◆ INSTRUCTIONS FOR THE TASK:
Please find the lines in the following records that hold "will", and copy them.

◆ SOURCE MATERIAL:
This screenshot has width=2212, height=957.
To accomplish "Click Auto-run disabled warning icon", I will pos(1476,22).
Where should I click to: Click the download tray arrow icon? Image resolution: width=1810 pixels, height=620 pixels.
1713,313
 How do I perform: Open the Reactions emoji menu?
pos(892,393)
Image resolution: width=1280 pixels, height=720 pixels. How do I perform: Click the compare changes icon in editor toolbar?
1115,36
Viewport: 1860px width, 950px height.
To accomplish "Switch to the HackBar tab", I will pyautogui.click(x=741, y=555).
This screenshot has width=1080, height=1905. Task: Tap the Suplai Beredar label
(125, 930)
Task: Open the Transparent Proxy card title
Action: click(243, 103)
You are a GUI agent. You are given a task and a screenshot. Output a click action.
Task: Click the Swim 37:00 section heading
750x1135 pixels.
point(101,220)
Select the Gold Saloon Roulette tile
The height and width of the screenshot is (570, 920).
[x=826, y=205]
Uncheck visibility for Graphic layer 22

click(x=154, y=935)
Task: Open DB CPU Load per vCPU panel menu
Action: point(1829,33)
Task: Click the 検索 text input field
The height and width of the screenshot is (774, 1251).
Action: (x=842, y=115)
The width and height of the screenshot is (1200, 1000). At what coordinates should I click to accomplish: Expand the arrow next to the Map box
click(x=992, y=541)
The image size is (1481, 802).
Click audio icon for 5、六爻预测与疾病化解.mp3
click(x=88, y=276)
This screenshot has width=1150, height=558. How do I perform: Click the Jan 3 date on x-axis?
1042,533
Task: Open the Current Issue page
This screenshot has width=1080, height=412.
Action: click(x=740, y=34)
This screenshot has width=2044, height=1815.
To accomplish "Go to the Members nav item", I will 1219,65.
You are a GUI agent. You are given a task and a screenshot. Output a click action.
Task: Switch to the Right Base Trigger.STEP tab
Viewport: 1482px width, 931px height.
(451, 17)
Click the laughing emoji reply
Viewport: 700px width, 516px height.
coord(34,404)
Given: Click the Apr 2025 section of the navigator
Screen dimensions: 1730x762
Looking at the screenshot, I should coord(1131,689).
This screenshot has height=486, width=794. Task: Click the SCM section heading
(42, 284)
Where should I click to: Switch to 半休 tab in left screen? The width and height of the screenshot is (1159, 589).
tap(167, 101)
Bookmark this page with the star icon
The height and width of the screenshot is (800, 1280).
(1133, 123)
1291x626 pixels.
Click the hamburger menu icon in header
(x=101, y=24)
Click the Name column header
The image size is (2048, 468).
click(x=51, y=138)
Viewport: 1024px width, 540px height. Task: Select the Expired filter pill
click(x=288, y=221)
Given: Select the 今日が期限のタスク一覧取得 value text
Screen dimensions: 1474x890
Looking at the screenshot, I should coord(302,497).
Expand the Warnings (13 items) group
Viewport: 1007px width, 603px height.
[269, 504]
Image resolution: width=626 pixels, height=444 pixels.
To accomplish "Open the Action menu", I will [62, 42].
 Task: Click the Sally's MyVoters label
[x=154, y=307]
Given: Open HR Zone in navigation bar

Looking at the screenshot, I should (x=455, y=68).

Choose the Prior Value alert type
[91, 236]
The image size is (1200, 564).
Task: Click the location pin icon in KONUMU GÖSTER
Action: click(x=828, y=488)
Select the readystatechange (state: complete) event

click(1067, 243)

◆ ANSWER TO THIS EXERCISE:
To accomplish "Click Auto-run disabled warning icon", I will pos(1476,22).
To accomplish "Switch to the HackBar tab", I will pyautogui.click(x=741, y=555).
To accomplish "Go to the Members nav item", I will 1219,65.
To accomplish "Open the Action menu", I will [62, 42].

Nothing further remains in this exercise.